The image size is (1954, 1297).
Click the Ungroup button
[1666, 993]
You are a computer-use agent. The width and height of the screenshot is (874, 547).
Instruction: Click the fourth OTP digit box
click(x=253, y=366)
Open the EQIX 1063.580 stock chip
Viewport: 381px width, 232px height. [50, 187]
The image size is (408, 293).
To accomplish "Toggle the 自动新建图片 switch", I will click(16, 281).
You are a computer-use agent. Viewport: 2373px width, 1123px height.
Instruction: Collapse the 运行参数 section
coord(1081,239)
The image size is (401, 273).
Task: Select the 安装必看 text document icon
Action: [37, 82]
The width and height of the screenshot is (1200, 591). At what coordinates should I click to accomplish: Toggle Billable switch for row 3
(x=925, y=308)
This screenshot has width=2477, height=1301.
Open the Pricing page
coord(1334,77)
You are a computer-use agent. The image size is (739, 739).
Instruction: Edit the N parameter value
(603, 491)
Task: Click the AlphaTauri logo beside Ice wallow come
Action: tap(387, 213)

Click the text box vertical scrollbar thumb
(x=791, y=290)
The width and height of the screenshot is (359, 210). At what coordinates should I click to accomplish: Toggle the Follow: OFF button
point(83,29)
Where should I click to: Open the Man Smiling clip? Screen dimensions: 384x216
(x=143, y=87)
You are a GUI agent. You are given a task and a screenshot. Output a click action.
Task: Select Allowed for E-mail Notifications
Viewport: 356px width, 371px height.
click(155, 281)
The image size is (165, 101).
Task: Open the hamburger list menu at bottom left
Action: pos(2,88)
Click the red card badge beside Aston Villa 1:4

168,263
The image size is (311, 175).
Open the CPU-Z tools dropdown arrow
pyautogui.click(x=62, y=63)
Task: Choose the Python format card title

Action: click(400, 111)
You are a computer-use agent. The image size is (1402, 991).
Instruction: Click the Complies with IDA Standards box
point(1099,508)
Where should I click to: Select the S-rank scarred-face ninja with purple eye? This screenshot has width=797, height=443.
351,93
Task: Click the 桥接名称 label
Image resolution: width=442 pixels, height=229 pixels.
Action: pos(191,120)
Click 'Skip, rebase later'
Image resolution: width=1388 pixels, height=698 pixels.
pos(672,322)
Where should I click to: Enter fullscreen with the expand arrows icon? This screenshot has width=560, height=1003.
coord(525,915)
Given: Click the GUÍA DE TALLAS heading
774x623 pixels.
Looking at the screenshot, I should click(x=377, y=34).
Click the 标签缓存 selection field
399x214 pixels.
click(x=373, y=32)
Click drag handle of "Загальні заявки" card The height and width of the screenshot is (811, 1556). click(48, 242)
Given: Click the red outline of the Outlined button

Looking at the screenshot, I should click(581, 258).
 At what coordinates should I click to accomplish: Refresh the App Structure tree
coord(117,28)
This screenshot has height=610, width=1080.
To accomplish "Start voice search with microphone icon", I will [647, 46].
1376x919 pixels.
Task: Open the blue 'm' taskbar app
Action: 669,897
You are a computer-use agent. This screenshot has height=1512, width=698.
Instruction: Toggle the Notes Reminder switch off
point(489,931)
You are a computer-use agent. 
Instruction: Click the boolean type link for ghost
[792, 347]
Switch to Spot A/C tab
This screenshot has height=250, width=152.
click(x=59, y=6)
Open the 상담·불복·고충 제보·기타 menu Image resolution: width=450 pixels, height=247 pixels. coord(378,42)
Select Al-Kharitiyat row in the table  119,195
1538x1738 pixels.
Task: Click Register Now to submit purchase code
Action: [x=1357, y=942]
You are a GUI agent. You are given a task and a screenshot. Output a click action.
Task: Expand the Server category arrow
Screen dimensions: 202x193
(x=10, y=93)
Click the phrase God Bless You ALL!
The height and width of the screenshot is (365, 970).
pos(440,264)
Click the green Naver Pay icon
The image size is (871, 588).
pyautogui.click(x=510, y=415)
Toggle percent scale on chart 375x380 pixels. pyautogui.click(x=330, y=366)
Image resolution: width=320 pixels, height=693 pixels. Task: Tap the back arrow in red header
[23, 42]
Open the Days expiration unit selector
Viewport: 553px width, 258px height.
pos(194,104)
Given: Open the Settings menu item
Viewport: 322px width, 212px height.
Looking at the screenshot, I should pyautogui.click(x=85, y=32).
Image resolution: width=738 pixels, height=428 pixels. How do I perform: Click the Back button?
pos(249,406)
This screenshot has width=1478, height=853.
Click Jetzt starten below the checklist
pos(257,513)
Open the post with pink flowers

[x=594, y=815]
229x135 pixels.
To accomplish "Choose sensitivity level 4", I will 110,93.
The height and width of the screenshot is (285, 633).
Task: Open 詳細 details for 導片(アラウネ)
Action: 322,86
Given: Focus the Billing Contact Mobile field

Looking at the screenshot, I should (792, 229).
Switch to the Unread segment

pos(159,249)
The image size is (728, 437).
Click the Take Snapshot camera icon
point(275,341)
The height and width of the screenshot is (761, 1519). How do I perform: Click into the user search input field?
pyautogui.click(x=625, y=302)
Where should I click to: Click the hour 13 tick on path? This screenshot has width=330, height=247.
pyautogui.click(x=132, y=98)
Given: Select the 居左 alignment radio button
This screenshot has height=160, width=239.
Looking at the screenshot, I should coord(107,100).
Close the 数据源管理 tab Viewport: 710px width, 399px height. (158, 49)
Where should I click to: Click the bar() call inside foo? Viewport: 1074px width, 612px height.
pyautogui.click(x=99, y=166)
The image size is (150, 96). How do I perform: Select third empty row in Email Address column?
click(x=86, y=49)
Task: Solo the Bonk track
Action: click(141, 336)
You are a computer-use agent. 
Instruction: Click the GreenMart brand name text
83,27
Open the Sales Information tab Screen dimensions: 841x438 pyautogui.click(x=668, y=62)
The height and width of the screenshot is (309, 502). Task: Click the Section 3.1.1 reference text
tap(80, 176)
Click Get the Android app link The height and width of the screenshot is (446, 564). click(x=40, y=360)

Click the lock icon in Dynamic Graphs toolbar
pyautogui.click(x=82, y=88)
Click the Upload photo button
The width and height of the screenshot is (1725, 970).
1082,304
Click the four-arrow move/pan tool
___
Énoncé:
Extrayez toutes les lignes ci-dessus et reproduisez-les sans rien y changer.

Réponse finale:
The image size is (1954, 1297).
Click the Ungroup button
[1666, 993]
You are a computer-use agent. The width and height of the screenshot is (874, 547).
Instruction: Click the fourth OTP digit box
click(x=253, y=366)
Open the EQIX 1063.580 stock chip
Viewport: 381px width, 232px height. [50, 187]
The image size is (408, 293).
To accomplish "Toggle the 自动新建图片 switch", I will click(16, 281).
You are a computer-use agent. Viewport: 2373px width, 1123px height.
Instruction: Collapse the 运行参数 section
coord(1081,239)
The image size is (401, 273).
Task: Select the 安装必看 text document icon
Action: [37, 82]
The width and height of the screenshot is (1200, 591). At what coordinates should I click to accomplish: Toggle Billable switch for row 3
(x=925, y=308)
This screenshot has width=2477, height=1301.
Open the Pricing page
coord(1334,77)
You are a computer-use agent. The image size is (739, 739).
Instruction: Edit the N parameter value
(603, 491)
Task: Click the AlphaTauri logo beside Ice wallow come
Action: tap(387, 213)

Click the text box vertical scrollbar thumb
(x=791, y=290)
The width and height of the screenshot is (359, 210). At what coordinates should I click to accomplish: Toggle the Follow: OFF button
point(83,29)
Where should I click to: Open the Man Smiling clip? Screen dimensions: 384x216
(x=143, y=87)
You are a GUI agent. You are given a task and a screenshot. Output a click action.
Task: Select Allowed for E-mail Notifications
Viewport: 356px width, 371px height.
click(155, 281)
The image size is (165, 101).
Task: Open the hamburger list menu at bottom left
Action: pos(2,88)
Click the red card badge beside Aston Villa 1:4

168,263
The image size is (311, 175).
Open the CPU-Z tools dropdown arrow
pyautogui.click(x=62, y=63)
Task: Choose the Python format card title

Action: click(400, 111)
You are a computer-use agent. The image size is (1402, 991).
Instruction: Click the Complies with IDA Standards box
point(1099,508)
Where should I click to: Select the S-rank scarred-face ninja with purple eye? This screenshot has width=797, height=443.
351,93
Task: Click the 桥接名称 label
Image resolution: width=442 pixels, height=229 pixels.
Action: pos(191,120)
Click 'Skip, rebase later'
Image resolution: width=1388 pixels, height=698 pixels.
pos(672,322)
Where should I click to: Enter fullscreen with the expand arrows icon? This screenshot has width=560, height=1003.
coord(525,915)
Given: Click the GUÍA DE TALLAS heading
774x623 pixels.
Looking at the screenshot, I should click(x=377, y=34).
Click the 标签缓存 selection field
399x214 pixels.
click(x=373, y=32)
Click drag handle of "Загальні заявки" card The height and width of the screenshot is (811, 1556). click(48, 242)
Given: Click the red outline of the Outlined button

Looking at the screenshot, I should click(581, 258).
 At what coordinates should I click to accomplish: Refresh the App Structure tree
coord(117,28)
This screenshot has height=610, width=1080.
To accomplish "Start voice search with microphone icon", I will [647, 46].
1376x919 pixels.
Task: Open the blue 'm' taskbar app
Action: 669,897
You are a computer-use agent. This screenshot has height=1512, width=698.
Instruction: Toggle the Notes Reminder switch off
point(489,931)
You are a computer-use agent. 
Instruction: Click the boolean type link for ghost
[792, 347]
Switch to Spot A/C tab
This screenshot has height=250, width=152.
click(x=59, y=6)
Open the 상담·불복·고충 제보·기타 menu Image resolution: width=450 pixels, height=247 pixels. coord(378,42)
Select Al-Kharitiyat row in the table  119,195
1538x1738 pixels.
Task: Click Register Now to submit purchase code
Action: [x=1357, y=942]
You are a GUI agent. You are given a task and a screenshot. Output a click action.
Task: Expand the Server category arrow
Screen dimensions: 202x193
(x=10, y=93)
Click the phrase God Bless You ALL!
The height and width of the screenshot is (365, 970).
pos(440,264)
Click the green Naver Pay icon
The image size is (871, 588).
pyautogui.click(x=510, y=415)
Toggle percent scale on chart 375x380 pixels. pyautogui.click(x=330, y=366)
Image resolution: width=320 pixels, height=693 pixels. Task: Tap the back arrow in red header
[23, 42]
Open the Days expiration unit selector
Viewport: 553px width, 258px height.
pos(194,104)
Given: Open the Settings menu item
Viewport: 322px width, 212px height.
Looking at the screenshot, I should pyautogui.click(x=85, y=32).
Image resolution: width=738 pixels, height=428 pixels. How do I perform: Click the Back button?
pos(249,406)
This screenshot has width=1478, height=853.
Click Jetzt starten below the checklist
pos(257,513)
Open the post with pink flowers

[x=594, y=815]
229x135 pixels.
To accomplish "Choose sensitivity level 4", I will 110,93.
The height and width of the screenshot is (285, 633).
Task: Open 詳細 details for 導片(アラウネ)
Action: 322,86
Given: Focus the Billing Contact Mobile field

Looking at the screenshot, I should (792, 229).
Switch to the Unread segment

pos(159,249)
The image size is (728, 437).
Click the Take Snapshot camera icon
point(275,341)
The height and width of the screenshot is (761, 1519). How do I perform: Click into the user search input field?
pyautogui.click(x=625, y=302)
Where should I click to: Click the hour 13 tick on path? This screenshot has width=330, height=247.
pyautogui.click(x=132, y=98)
Given: Select the 居左 alignment radio button
This screenshot has height=160, width=239.
Looking at the screenshot, I should coord(107,100).
Close the 数据源管理 tab Viewport: 710px width, 399px height. (158, 49)
Where should I click to: Click the bar() call inside foo? Viewport: 1074px width, 612px height.
pyautogui.click(x=99, y=166)
The image size is (150, 96). How do I perform: Select third empty row in Email Address column?
click(x=86, y=49)
Task: Solo the Bonk track
Action: click(141, 336)
You are a computer-use agent. 
Instruction: Click the GreenMart brand name text
83,27
Open the Sales Information tab Screen dimensions: 841x438 pyautogui.click(x=668, y=62)
The height and width of the screenshot is (309, 502). Task: Click the Section 3.1.1 reference text
tap(80, 176)
Click Get the Android app link The height and width of the screenshot is (446, 564). click(x=40, y=360)

Click the lock icon in Dynamic Graphs toolbar
pyautogui.click(x=82, y=88)
Click the Upload photo button
The width and height of the screenshot is (1725, 970).
1082,304
Click the four-arrow move/pan tool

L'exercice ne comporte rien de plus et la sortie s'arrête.